Commending the health authorities for being very supportive, Dr. Mendis says the nursing cadre has expanded from 150 to 300 and the medical officer cadre from 30 to 60 doctors. Eight Consultant Psychiatrists head the eight wards. Support has been forthcoming from organizations such as Indrakeelaya (a group of retired bank employees who had experienced the Central Bank bomb blast), Alzheimers Foundation and the YWCA.

Heading a facility housing more than one thousand patients, Dr. Mendis is also in the process of getting a name-change – from Angoda Hospital synonymous with pissu to the National Institute of Mental Health. The front wall bordering the road is to be demolished and a wire fence put up for people on both sides of the divide to see what is happening on the other and open days are to be held. The thrust now is to dispel stigma and give freedom and dignity to those suffering from mental illnesses.

Baby, mother and father: Together at last

Pinks and blues…….the baby colours.
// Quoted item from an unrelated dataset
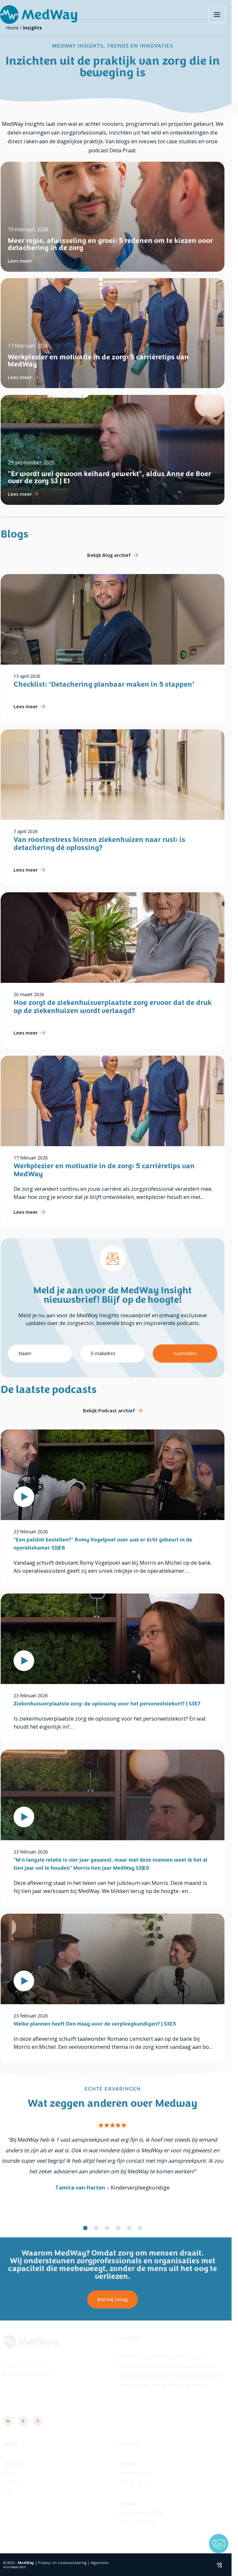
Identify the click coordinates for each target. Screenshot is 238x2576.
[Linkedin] (14, 2421)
That’s what greets the visitor to the eight-bed ‘Mother-and-Baby Unit’ where new mothers who suffer from post-partum depression or psychological problems could recover, keeping their husbands or a close relative at their side.

Usually what happens is if the new mother falls ill, she is brought to Angoda, the baby is separated from her and taken to the Lady Ridgeway Hospital for Children and the distraught husband most probably goes back to his mother, says Dr. Jayan Mendis. But now, rooms with attached bathrooms help the family to stay together, while the new mother recovers in tranquil surroundings.